— LISTE DES TÂCHES —
#1 Renvoie mot pour mot le passage de l'article sur le recrutement des financiers des pays émergents, en commençant à "Les auditeurs ayant" et en terminant à "les pays concernés.".
#2 Reprends l'article sur le recrutement des financiers des pays émergents juste après sa dernière phrase et poursuis-le.

— EXTRAIT DE PAGE —
Si cette question de coût du travail a souvent été le déclencheur de l’internationalisation des directions financières de filiales, elle n’est toutefois plus la première motivation. D’une part, les Français se voient de plus en plus proposer des contrats locaux, moins avantageux. D’autre part, les différences de salaires entre les pays émergents et l’Europe se réduisent désormais très sensiblement. Les financiers de hauts niveaux, comme des directeurs financiers de filiales, travaillant à Moscou, à Singapour ou en Chine se voient offrir des rémunérations significativement plus élevées car beaucoup de multinationales ont actuellement besoin de leurs compétences.

En Inde, les salaires sont toujours plus bas qu’en France mais progressent très rapidement. Ils devraient bientôt rattraper leur retard. Le recrutement de financiers locaux est donc surtout motivé par leurs connaissances de la culture et des pratiques en vigueur sur place. «Nous pouvons désormais recruter des financiers très bien formés et qui ont une compréhension poussée du marché», ajoute Mark Deery.

Les auditeurs ayant une double culture sont très recherchés

Les entreprises cherchent à recruter pour la direction financière du siège des auditeurs internes venant des pays dans lesquels ils se développent, afin d’améliorer leur contrôle. Dans l’idéal, les groupes français privilégient des candidats possédant une double culture et souhaitant retourner dans le pays où se situe la filiale. Ainsi, les professionnels ayant étudié en France sont très courtisés et peuvent prétendre – à poste égal – à des salaires plus élevés de 10 à 20 %, à la moyenne pratiquée dans les pays concernés.

«Nos clients souhaitent embaucher des candidats des BRICS, et travaillant dans des grands cabinets d’audit, témoigne Johann Van Nieuwenhuyse. Mais ces derniers représentent moins de 1 % des effectifs. Nous avons donc lancé une nouvelle stratégie de repérage de jeunes diplômés d’écoles de commerces ou de MBA que nous suivons pendant deux ou trois ans de leur carrière, pour pouvoir leur proposer ensuite des postes d’auditeurs internes de grands groupes.»

Un mouvement qui s’étend également au siège

Toutefois, le nombre de ces profils disponibles restant encore limité, les entreprises mettent en avant, pour être attractives, les évolutions de carrière qu’elles peuvent proposer aux professionnels des BRICS. Cette stratégie a également pour avantage de les fidéliser. Pour y arriver, les groupes du SBF 120 tentent d’accompagner les financiers juniors recrutés dans les filiales des pays émergents, dans le but de leur donner l’expérience nécessaire à l’exercice de fonctions managériales. Afin de les former, des postes en audit interne au sein de la direction financière centrale sont souvent proposés, afin de transmettre à ces collaborateurs une connaissance plus large de l’entreprise. De ce fait, l’audit interne s’est fortement internationalisé ces dernières années.

— DONNÉES ENREGISTRÉES —
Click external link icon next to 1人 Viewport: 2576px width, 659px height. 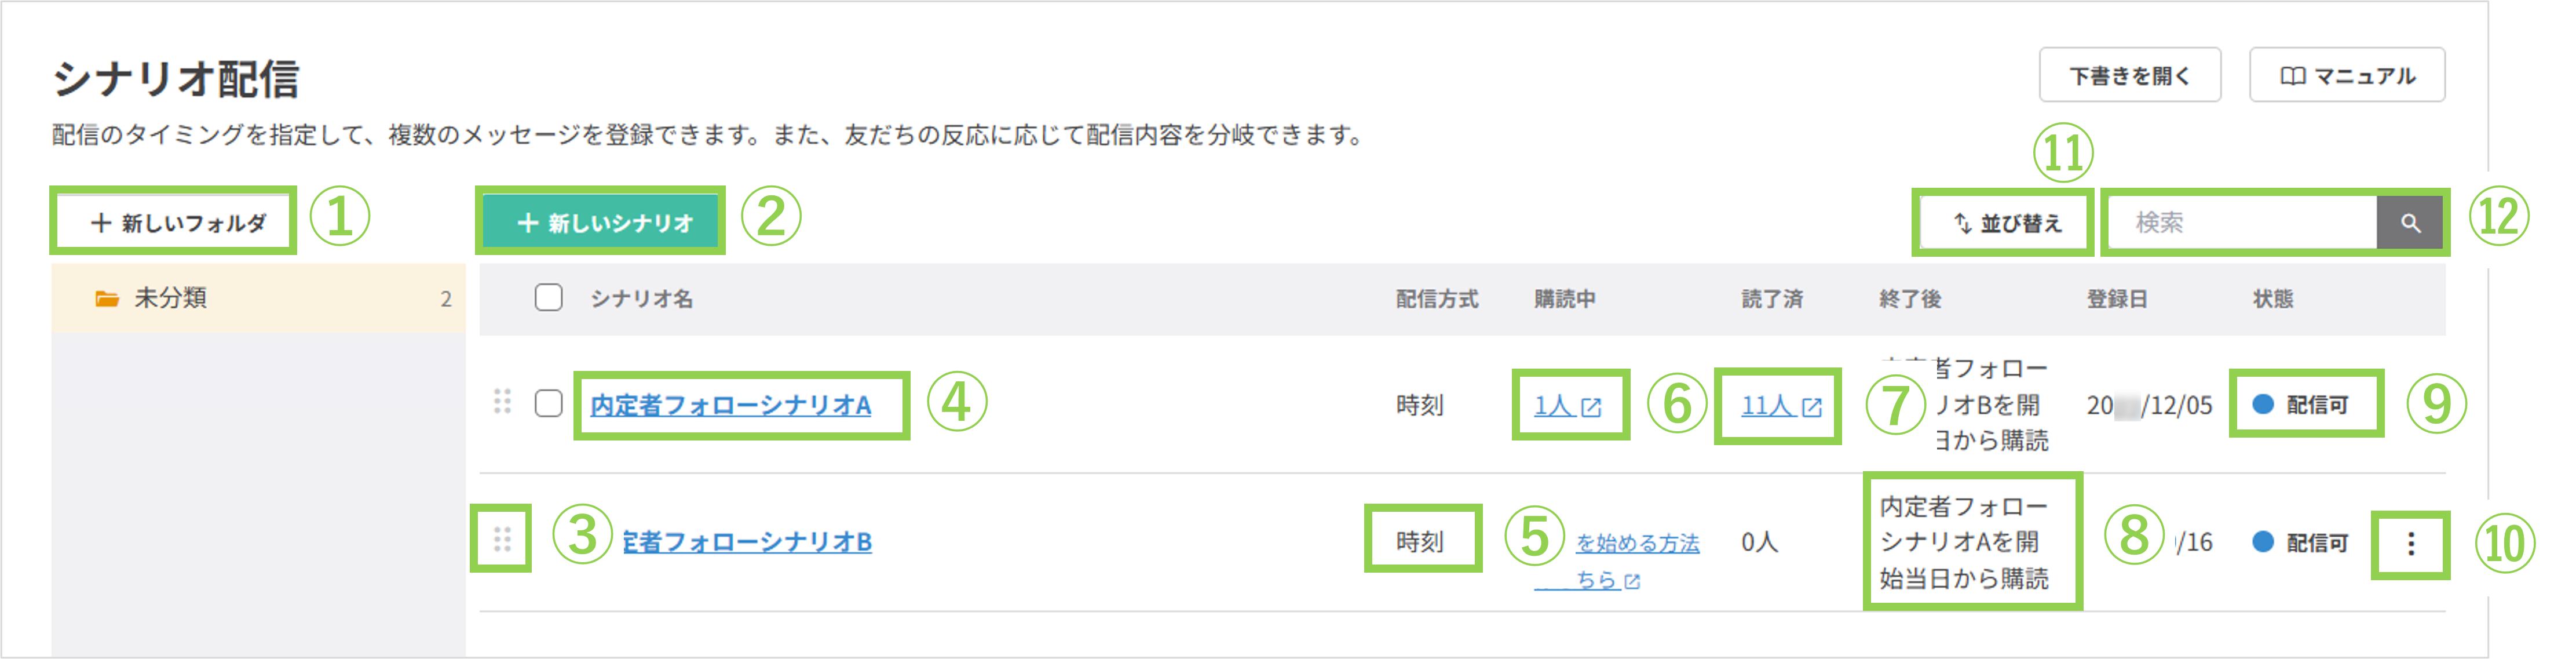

— RÉPONSES DANS L'ORDRE —
#1
Les auditeurs ayant une double culture sont très recherchés

Les entreprises cherchent à recruter pour la direction financière du siège des auditeurs internes venant des pays dans lesquels ils se développent, afin d’améliorer leur contrôle. Dans l’idéal, les groupes français privilégient des candidats possédant une double culture et souhaitant retourner dans le pays où se situe la filiale. Ainsi, les professionnels ayant étudié en France sont très courtisés et peuvent prétendre – à poste égal – à des salaires plus élevés de 10 à 20 %, à la moyenne pratiquée dans les pays concernés.

#2
Une dynamique qui a eu pour conséquence  d’améliorer la qualité du contrôle mené au siège. En effet, les auditeurs étrangers apportent leur connaissance de la culture et des pratiques du pays dans lequel est implantée la filiale, et peuvent mieux analyser certains dysfonctionnements. Devant ce gain qualitatif, les entreprises cherchent d’ailleurs à recruter désormais des financiers étrangers directement pour ce poste d’auditeur interne (voir encadré). Outre l’audit, les départements des fusions-acquisitions, de la trésorerie et du fi nancement forment également un tremplin pour ces financiers étrangers.

Après deux à quatre années passées à ces fonctions, ces derniers se voient souvent offrir un poste de cadre intermédiaire au sein de la direction financière de la filiale. «Nous essayons de fédérer les talents des pays émergents et pour cela nous devons leur prouver qu’ils ont la possibilité de progresser dans le groupe, dans leur pays ou ailleurs dans le monde», témoigne Mark Deery. Le seul poste qui résiste encore – un peu – à cette tendance est celui de directeur financier de la filiale.«Dans un premier temps, quand la fi liale vient de s’implanter, le directeur général est souvent choisi localement, car il doit accompagner le développement de l’activité, souligne Valérie Kolloffel. En revanche, le directeur financier est français, pour s’assurer du respect des politiques internes du groupe.»

Mais désormais les filiales commencent à devenir plus matures et les financiers issus des pays concernés disposent d’une expérience reconnue au sein du groupe.«Ces derniers gagnent de plus en plus de responsabilités, ce qui permet de leur donner une autonomie et de montrer la confiance du groupe envers la filiale, confi rme Johann Van Nieuwenhuyse. Et un nombre certain de financiers, après huit à dix années dans le groupe, est promu au poste de directeur financier de filiale.»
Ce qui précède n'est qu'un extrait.